═════ Fragmento citado ═════
Por un lado, uno se ve obligado a ver decenas de películas para poder afrontar una asignatura. Antes hubo tiempo, pero no oportunidades, cierto es. Por otro lado, el sol brilla estos días con fuerza y me hace abrir la caja de las camisetas de manga corta. Y es una delicia. Con toda la honestidad y buena fe que se me pueden presuponer, me gusta caminar por las calles de Aranjuez bajo la sombra de los árboles para no quemarme. A veces todo pro tiene sus contras, claro, y una avería de un tren que arrasa con decámetros de tendido eléctrico puede intentar frustrar un bello y soleado día haciéndote derrochar una hora en Valdemoro. También te puedes indignar, intentar poner una reclamación, observar como alguna gente desesperada y neurótica intenta comerse vivo al conductor... O, como otra opción, esperar. Echarse unas risas ante el espectáculo y el absurdo del suceso, plantearte coger un autobús que te lleve a Villaverde pero que te saque de allí... O hablar por teléfono, y pegarte un cogotón con uno de los carteles del andén. La vida en el transporte público madrileño es muy singular. Y más cuando ahora, en vez de leer tranquilamente El señor de los anillos, poner al día la correspondencia con la carta que te llego anteayer, escribir guiones, adelantar estudio... O, simplemente, quedarte un tiempo para escuchar música con los ojos cerrados... Todos estos pequeños detalles que hacen de la vida algo glorioso y para dar gracias a Dios, desembocan en auriculares, cascos y película de las de clase.
═════ Datos ═════
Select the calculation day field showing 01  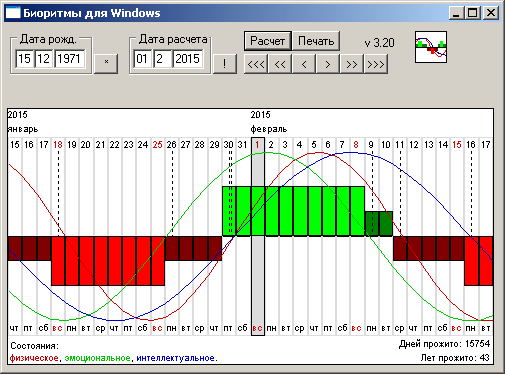point(142,59)
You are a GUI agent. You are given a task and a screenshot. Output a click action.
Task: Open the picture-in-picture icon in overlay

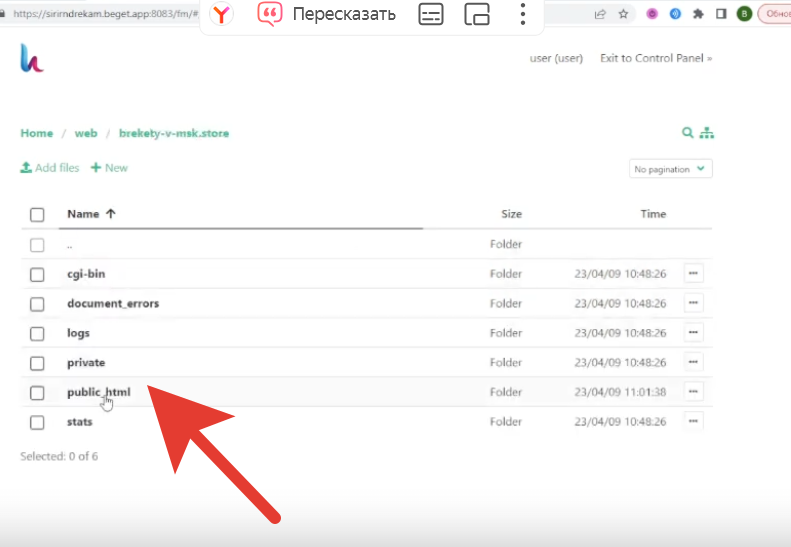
═════
Tareas y ejercicios -
a: Di si cada afirmación concuerda con el fragmento sobre el transporte público madrileño. Responde sí o no y cita literalmente las palabras que lo deciden. (i) A quien narra le gusta caminar por Aranjuez a la sombra de los árboles. (ii) La avería del tren hizo perder una hora en Villaverde. (iii) Antes hubo oportunidades, pero no tiempo.
b: Prosigue el fragmento sobre el transporte público madrileño a partir de su última oración.
Las líneas son un material independiente del fragmento sobre el transporte público madrileño.

Respuestas por tarea -
a:
(i) Sí: «me gusta caminar por las calles de Aranjuez bajo la sombra de los árboles para no quemarme».
(ii) No: «haciéndote derrochar una hora en Valdemoro».
(iii) No: «Antes hubo tiempo, pero no oportunidades».

b:
Puede que no me quede otra opción que ver Roma, Ciudad abierta en el autobús de vuelta a casa, en un bello viaje de 5 horas tras una visita express a la tierra nazarí esa de ahí abajo donde hay muchos moros con sus kebabs, y que por ir de empalmada te quedes dormido y desprecies esa película. Puede ser, también, que te toque ver Perversidad de camino a Aranjuez, y que estés deseando terminar las clases para poder seguir viéndola. Cuando no te importa perder un tren, porque sigues mirando la pantalla de tu móvil hipnotizado con esa película tan especial... porque no me sale otra palabra.

Quizás uno desea poder tirarse en el sofá y jugar a la PSP como si no tuviese un trabajo de 9000 palabras que entregar el martes. O poder hacer lo que quiere de verdad... O, lo más sencillo de todo, poder hacer lo correcto, simplemente eso. Me es tan difícil hacer lo correcto que, por no hacerlo, no hago nada.
¡Qué relativo es todo! Igual que escribir a tecla suelta sin pensar en lo que estoy diciendo. De ahí tantas frases disyuntivas en las que encajan tantas cosas. Porque no sabía lo que quería escribir. Pero al menos dejo reflejado esto:

Mayo parece duro, pero tiene pinta de molar. Un mes en el que haces locuras, preparas locuras para el verano, metes la pata, sufres, pierdes el tiempo, duermes poco en defecto de corregir perezas anteriores... Perezas... Y reflexiones, paseos, muchas horas de sol, alergias... Me sobran cosas para escribir sin finalidad alguna. Pero con todo lo que presumo que tengo que hacer, no puedo escribir más, y eso que no he dejado un texto ligerito. Así, improvisando. Pero, a pesar de todo, feliz.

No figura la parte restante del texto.